LA JUSTICE DE TOUS LES JOURS: I) UN MONDE À PART
Palais de justice de Boulogne sur mer. On n'en a pas encore franchi le seuil que l'on entre déjà dans un autre monde, solennité du principe oblige.
Dès l'entrée du Palais, au passage entre les bras d'un détecteur de métaux, trois vigiles, salariés d'une société privée de gardiennage, contrôlent l'entrée des visiteurs.
Une sonnerie retentit. Le visiteur est invité, sans qu'on lui en laisse le choix, à se défaire de sa ceinture à la boucle métallique et à repasser sous le portique. Porteuse de soutien-gorge à armatures métalliques s'abstenir? Ça ne rigole pas, ce sont les consignes. Des consignes peut-être plus strictes que celles imposées avant de prendre l'avion.
Pour l'accès à la salle d'audience, un autre vigile veille au grain car, là, on entre dans un autre décor censé impressionner. Oh, certes pas impressionner les truands chevronnés mais au moins les citoyens ordinaires.

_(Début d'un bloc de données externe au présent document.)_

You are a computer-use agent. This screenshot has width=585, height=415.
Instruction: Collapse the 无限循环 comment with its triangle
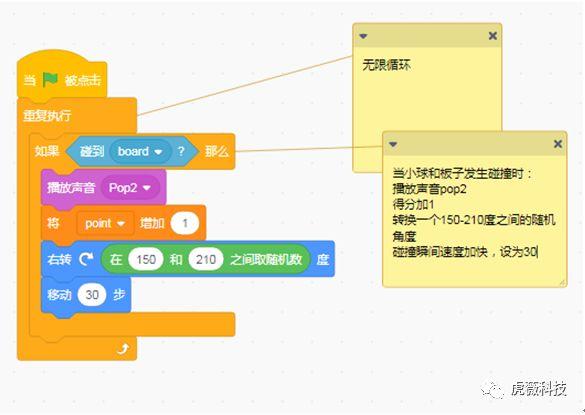[363, 36]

L'endroit est haut de plafond. Il y a quatre entrées (et sorties) distinctes. Il y a celle par laquelle passe le commun des visiteurs. Celle par laquelle entrent les avocats. Et deux autres.
L'une de ces entrées débouche sur une sorte de cage en verre s'ouvrant, façon de parler, sur la salle d'audience. Elle est destinée aux détenus comparaissant sous bonne escorte. Une autre est plus discrète. C'est celle qu'empruntent les magistrats et le greffier. Trois juges (un président ou une présidente) et deux assesseurs ou assesseuses. Et une procureure ou un procureur. Le vocabulaire s'est féminisé au seuil de ce 21ème siècle.
La tenue vestimentaire, elle, n'a pas changé. Longue tunique noire, col-bavette blanc. La tribune des magistrats est surélevée. Les avocats, robe noire, col blanc, sont un seuil plus bas. Avec leurs clients. Un huissier audiencier (tiens le mot n'a pas de féminin) et un ou une greffier (fière) complètent les acteurs et portent aussi une toge noire et un col blanc. Difficile pour le public profane de s'y retrouver. D'autant plus que ce public ainsi que les prochains prévenus à comparaître sont relégués au fond de la salle. Ils devront prêter l'oreille s'ils veulent suivre les débats.
Le décor est planté. La séance, pardon, l'audience peut commencer. Rien ne doit venir la perturber. Tout ce qui se passe à l'extérieur n'a plus de sens. Le pays peut être à feu et à sang ou aux portes de la guerre, qu'importe! Impassible, éternelle, la justice française va suivre son cours.